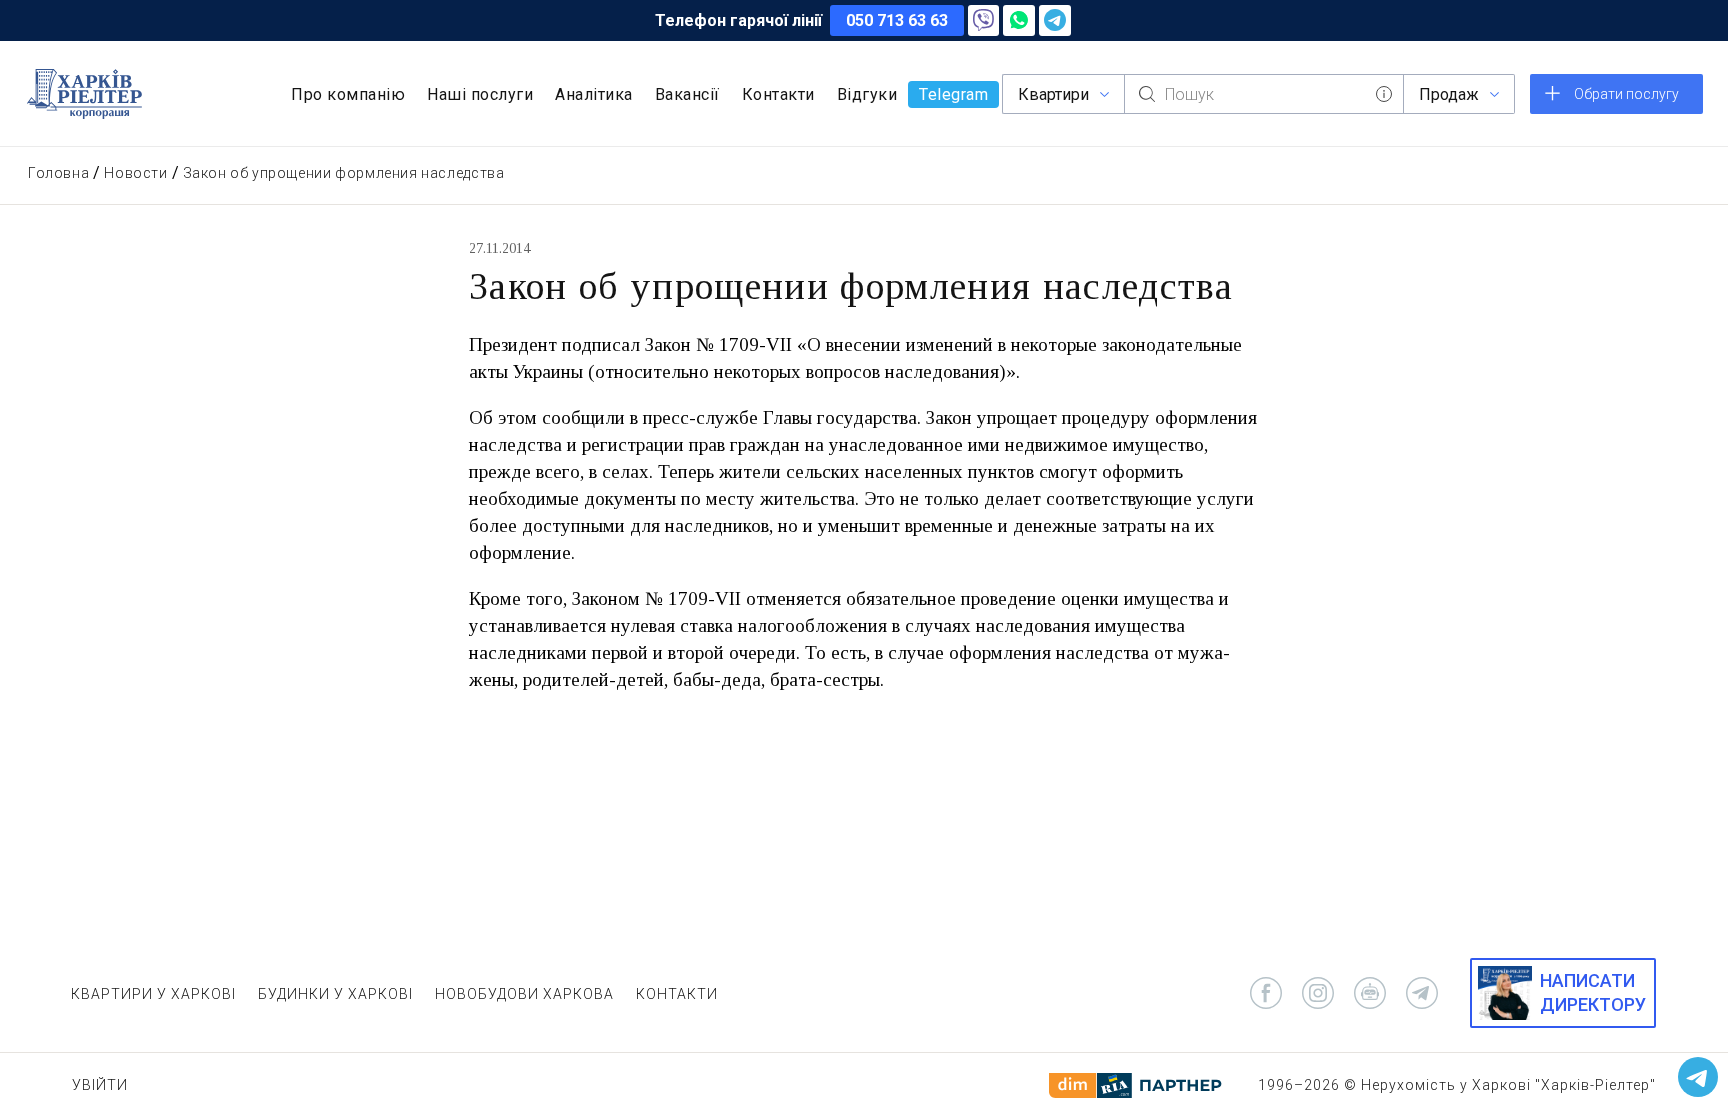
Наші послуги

...

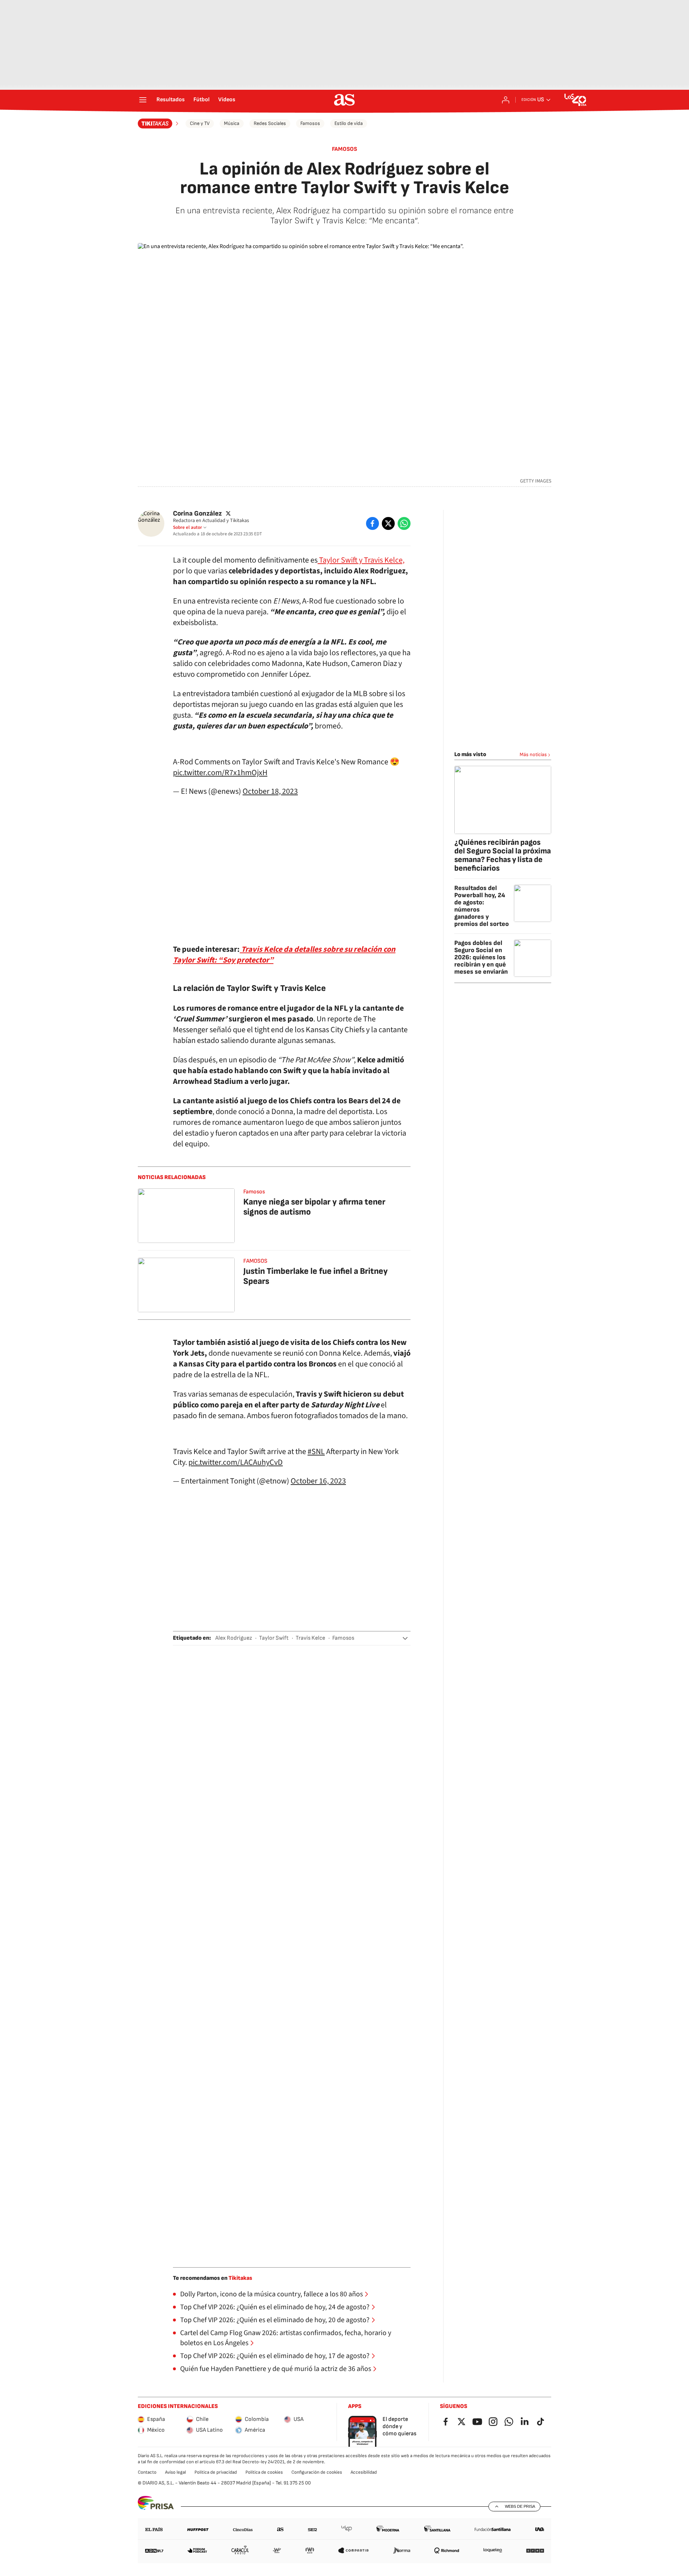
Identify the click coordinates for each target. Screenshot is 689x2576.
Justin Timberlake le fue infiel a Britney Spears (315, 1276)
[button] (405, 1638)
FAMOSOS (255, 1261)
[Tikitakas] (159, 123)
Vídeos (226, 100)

- **The problem**
Which lines run from the one holding "Identify the click" through the one holding "Vídeos (226, 100)" in the records above? Repeat them exactly, both included, and nothing more.

- **Result**
Identify the click coordinates for each target. Screenshot is 689x2576.
Justin Timberlake le fue infiel a Britney Spears (315, 1276)
[button] (405, 1638)
FAMOSOS (255, 1261)
[Tikitakas] (159, 123)
Vídeos (226, 100)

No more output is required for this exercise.